The result of the unary + operator is the value of its operand. The integral promotion is
performed on the operand. and the result has the promoted type.
and
The operand of the unary + or - operator shall have arithmetic type..
There's one very handy use of the unary plus operator I know of: in macros. Suppose you want to do something like
#if FOO > 0
If FOO is undefined, the C language requires it be replaced by 0 in this case. But if FOO was defined with an empty definition, the above directive will result in an error. Instead you can use:
#if FOO+0 > 0
And now, the directive will be syntactically correct whether FOO is undefined, defined as blank, or defined as an integer value.
Of course whether this will yield the desired semantics is a completely separate question, but in some useful cases it will.

◆ **Work to do**
Could you carry on the explanation of C's unary plus operator, picking up after its final sentence?

◆ **Dataset entries**
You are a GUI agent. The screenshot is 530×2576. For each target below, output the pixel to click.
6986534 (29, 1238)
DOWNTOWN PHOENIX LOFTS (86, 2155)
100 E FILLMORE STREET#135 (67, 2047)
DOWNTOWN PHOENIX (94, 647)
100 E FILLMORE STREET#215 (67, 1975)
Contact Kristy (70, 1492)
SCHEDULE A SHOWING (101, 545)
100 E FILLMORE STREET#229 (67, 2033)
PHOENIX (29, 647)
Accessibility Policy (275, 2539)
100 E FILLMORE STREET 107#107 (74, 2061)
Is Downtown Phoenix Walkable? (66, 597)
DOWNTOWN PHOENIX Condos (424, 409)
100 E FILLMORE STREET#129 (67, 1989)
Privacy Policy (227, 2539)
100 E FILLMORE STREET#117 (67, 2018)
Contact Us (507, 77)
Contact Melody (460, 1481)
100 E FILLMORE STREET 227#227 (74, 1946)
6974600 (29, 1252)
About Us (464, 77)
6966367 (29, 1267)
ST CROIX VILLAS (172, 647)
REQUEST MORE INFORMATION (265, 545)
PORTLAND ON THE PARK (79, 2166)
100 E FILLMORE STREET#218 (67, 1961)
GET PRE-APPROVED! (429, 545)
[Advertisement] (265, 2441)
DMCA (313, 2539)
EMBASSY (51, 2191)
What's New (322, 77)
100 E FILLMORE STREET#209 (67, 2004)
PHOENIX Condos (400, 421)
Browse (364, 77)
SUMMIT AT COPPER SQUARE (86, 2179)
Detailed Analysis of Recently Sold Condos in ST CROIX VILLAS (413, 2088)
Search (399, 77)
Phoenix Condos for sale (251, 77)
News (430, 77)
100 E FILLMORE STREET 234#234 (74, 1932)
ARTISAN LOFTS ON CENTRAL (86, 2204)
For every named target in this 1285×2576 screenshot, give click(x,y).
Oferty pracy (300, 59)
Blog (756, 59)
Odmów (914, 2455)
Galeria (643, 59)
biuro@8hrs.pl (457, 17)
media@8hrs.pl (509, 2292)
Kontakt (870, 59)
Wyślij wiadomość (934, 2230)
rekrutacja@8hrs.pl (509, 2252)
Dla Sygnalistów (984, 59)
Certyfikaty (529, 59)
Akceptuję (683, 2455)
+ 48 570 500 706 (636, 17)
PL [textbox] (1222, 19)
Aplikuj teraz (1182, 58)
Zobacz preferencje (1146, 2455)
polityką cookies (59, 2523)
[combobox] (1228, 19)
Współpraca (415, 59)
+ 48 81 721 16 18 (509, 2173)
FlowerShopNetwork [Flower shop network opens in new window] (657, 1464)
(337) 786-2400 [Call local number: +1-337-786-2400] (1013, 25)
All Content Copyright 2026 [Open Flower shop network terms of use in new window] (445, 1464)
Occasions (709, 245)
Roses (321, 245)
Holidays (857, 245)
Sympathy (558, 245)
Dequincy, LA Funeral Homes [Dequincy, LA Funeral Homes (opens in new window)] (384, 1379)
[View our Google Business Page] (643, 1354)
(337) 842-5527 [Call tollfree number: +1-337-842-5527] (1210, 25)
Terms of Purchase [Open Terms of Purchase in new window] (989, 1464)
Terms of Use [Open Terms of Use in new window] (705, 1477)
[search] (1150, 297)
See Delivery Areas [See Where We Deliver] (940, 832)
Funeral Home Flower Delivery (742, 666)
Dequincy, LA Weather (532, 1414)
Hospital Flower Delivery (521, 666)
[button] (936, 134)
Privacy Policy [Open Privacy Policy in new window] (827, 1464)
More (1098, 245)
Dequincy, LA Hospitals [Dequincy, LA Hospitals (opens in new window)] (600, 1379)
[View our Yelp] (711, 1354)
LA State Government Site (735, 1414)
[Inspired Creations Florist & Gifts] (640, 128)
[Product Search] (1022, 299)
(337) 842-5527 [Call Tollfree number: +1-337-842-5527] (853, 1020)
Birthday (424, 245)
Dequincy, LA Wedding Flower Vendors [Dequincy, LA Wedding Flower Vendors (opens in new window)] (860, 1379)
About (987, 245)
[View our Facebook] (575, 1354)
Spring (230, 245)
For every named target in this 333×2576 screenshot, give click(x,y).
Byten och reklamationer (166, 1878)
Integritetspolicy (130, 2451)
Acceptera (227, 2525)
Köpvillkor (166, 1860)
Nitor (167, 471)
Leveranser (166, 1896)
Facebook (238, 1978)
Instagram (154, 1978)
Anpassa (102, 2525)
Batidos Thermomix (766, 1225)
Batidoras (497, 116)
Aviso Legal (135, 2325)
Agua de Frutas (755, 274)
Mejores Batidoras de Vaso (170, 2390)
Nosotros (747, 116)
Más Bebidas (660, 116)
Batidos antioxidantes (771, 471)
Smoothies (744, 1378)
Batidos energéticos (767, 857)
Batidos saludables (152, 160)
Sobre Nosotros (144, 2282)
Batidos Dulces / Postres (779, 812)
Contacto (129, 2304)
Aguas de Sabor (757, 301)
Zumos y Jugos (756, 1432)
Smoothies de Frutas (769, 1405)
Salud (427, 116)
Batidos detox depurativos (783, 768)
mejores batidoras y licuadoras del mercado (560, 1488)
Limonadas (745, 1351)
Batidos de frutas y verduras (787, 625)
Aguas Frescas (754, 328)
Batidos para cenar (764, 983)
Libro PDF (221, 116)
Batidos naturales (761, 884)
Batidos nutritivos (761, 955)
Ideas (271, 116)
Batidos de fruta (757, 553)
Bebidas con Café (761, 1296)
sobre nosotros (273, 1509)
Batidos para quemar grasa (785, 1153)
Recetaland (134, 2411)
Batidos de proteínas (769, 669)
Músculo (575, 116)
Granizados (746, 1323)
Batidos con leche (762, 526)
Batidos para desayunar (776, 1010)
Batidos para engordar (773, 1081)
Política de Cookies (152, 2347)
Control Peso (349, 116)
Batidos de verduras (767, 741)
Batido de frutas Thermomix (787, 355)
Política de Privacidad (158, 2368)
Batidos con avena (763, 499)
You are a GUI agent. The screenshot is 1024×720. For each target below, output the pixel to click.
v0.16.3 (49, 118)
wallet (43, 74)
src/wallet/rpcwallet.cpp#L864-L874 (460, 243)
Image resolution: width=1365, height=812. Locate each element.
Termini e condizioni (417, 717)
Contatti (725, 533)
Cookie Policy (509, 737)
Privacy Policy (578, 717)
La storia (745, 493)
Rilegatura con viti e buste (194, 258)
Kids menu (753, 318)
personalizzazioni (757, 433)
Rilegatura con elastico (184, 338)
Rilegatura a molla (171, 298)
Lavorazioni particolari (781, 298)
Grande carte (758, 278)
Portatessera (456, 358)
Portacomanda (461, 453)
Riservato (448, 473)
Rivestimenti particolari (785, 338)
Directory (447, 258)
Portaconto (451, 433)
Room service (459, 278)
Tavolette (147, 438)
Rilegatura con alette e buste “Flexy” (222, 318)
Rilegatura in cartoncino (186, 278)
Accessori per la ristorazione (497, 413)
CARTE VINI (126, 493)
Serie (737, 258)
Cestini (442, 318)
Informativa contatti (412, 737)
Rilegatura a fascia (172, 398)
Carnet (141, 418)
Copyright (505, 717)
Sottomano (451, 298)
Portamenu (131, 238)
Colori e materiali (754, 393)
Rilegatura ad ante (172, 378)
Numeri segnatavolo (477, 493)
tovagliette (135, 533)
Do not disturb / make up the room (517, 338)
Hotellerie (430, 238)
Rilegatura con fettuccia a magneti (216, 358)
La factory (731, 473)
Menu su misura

◆ **Task answer**
Edit: Note that you can even use this to distinguish the cases of FOO being defined as zero versus defined as blank, as in:
#if 2*FOO+1 == 1
/* FOO is 0 */
#else
/* FOO is blank */
#endif
The unary + operator does only one thing: it applies the integer promotions. Since those would occur anyway if the operand were used in an expression, one imagines that unary + is in C simply for symmetry with unary -.
It's difficult to see this in action because the promotions are so generally applied.
The draft C99 standard section 6.5.3.3Unary arithmetic operators says:
The result of the unary + operator is the value of its (promoted)
operand. The integer promotions are performed on the operand, and the
result has the promoted type.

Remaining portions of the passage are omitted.